Skip to content

Convert the Series of type List to a Series of type Struct

Description

Convert the Series of type List to a Series of type Struct

Usage

<Expr>$list$to_struct(
  n_field_strategy = c("first_non_null", "max_width"),
  fields = NULL,
  upper_bound = NULL
)

Arguments

n_field_strategy One of “first_non_null” or “max_width”. Strategy to determine the number of fields of the struct.
  • “first_non_null” (default): Set number of fields equal to the length of the first non zero-length sublist.
  • “max_width”: Set number of fields as max length of all sublists.
If the field argument is character, this argument will be ignored.
fields [Experimental] NULL (default) or character vector of field names, or a function that takes an integer index and returns character. If the name and number of the desired fields is known in advance, character vector of field names can be given, which will be assigned by index. Otherwise, to dynamically assign field names, a custom function can be used; if neither are set, fields will be field_0, field_1… See the examples for details.
upper_bound Single positive integer value or NULL (default). A LazyFrame needs to know the schema at all times, so the caller must provide an upper bound of the number of struct fields that will be created; if set incorrectly, subsequent operations may fail. When operating on a DataFrame, the schema does not need to be tracked or pre-determined, as the result will be eagerly evaluated, so this argument can be NULL. If the fields argument is character, this argument will be ignored.

Details

It is recommended to set upper_bound to the correct output size of the struct. If this is not set, Polars will not know the output type of this operation and will set it to Unknown which can lead to errors because Polars is not able to resolve the query.

For performance reasons, the length of the first non-null sublist is used to determine the number of output fields by default. If the sublists can be of different lengths then n_field_strategy=“max_width” must be used to obtain the expected result.

Value

A polars expression

Examples

library("polars")

df <- pl$DataFrame(n = list(c(0, 1), c(0, 1, 2)))

# Convert list to struct with default field name assignment:

# This will become a struct with 2 fields.
df$select(pl$col("n")$list$to_struct())$unnest("n")
#> shape: (2, 2)
#> ┌─────────┬─────────┐
#> │ field_0 ┆ field_1 │
#> │ ---     ┆ ---     │
#> │ f64     ┆ f64     │
#> ╞═════════╪═════════╡
#> │ 0.0     ┆ 1.0     │
#> │ 0.0     ┆ 1.0     │
#> └─────────┴─────────┘
# As the shorter sublist comes first,
# we must use the max_width strategy to force a search for the longest.

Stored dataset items
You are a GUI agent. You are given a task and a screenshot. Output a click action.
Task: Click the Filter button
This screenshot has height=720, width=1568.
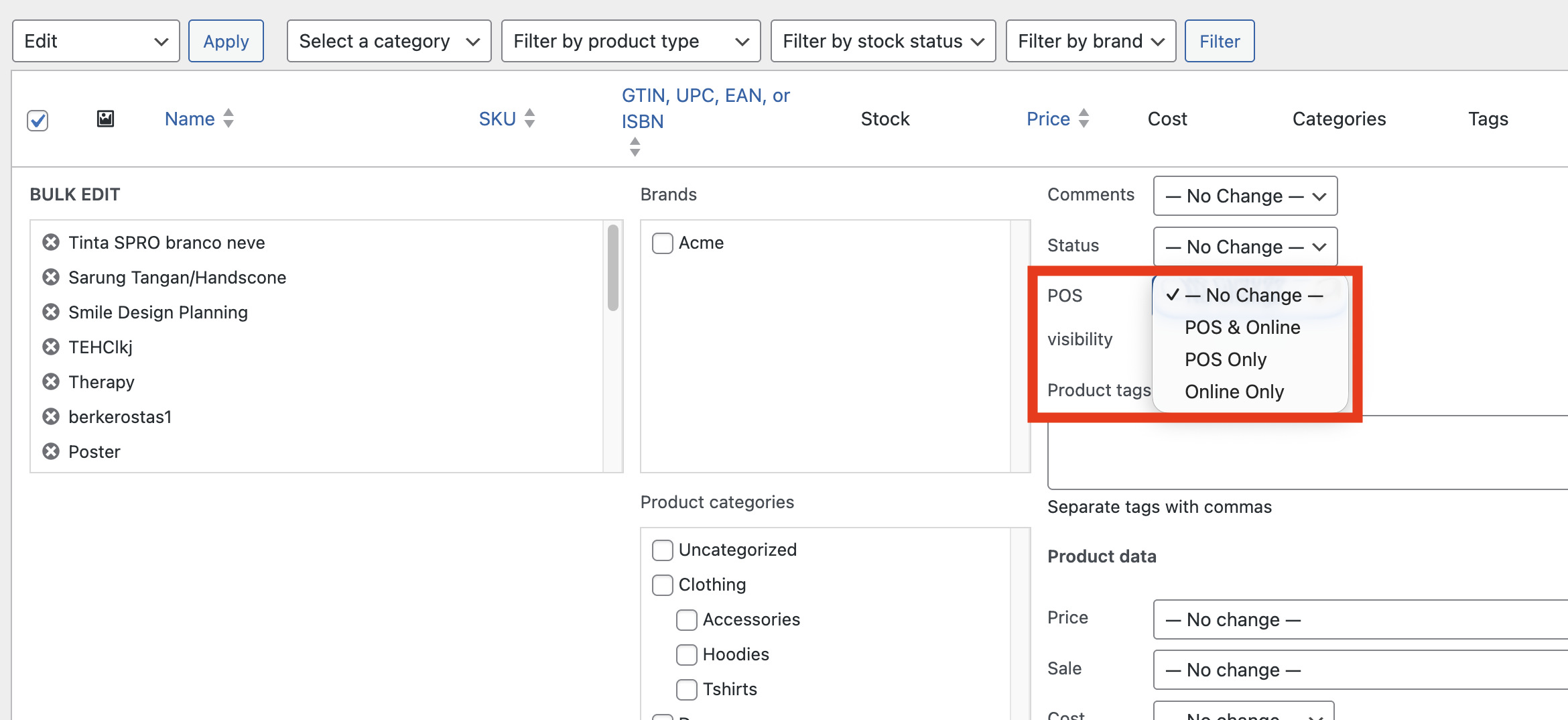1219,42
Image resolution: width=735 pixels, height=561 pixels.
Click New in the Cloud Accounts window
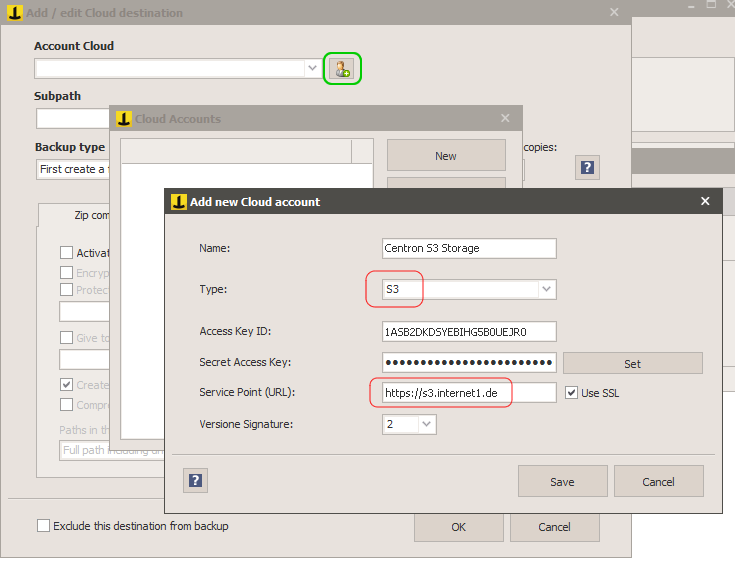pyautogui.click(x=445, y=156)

- [What to do]:
**A.** Name every argument that the to_struct documentation page describes under its Arguments heading.
**B.** Print the stretch of the to_struct documentation page from "It is recommended" through "1), c(0, 1, 2)))".
This material is not needed for the work that comes next.

- [Solutions]:
**A.** n_field_strategy, fields, upper_bound

**B.**
It is recommended to set upper_bound to the correct output size of the struct. If this is not set, Polars will not know the output type of this operation and will set it to Unknown which can lead to errors because Polars is not able to resolve the query.

For performance reasons, the length of the first non-null sublist is used to determine the number of output fields by default. If the sublists can be of different lengths then n_field_strategy=“max_width” must be used to obtain the expected result.

Value

A polars expression

Examples

library("polars")

df <- pl$DataFrame(n = list(c(0, 1), c(0, 1, 2)))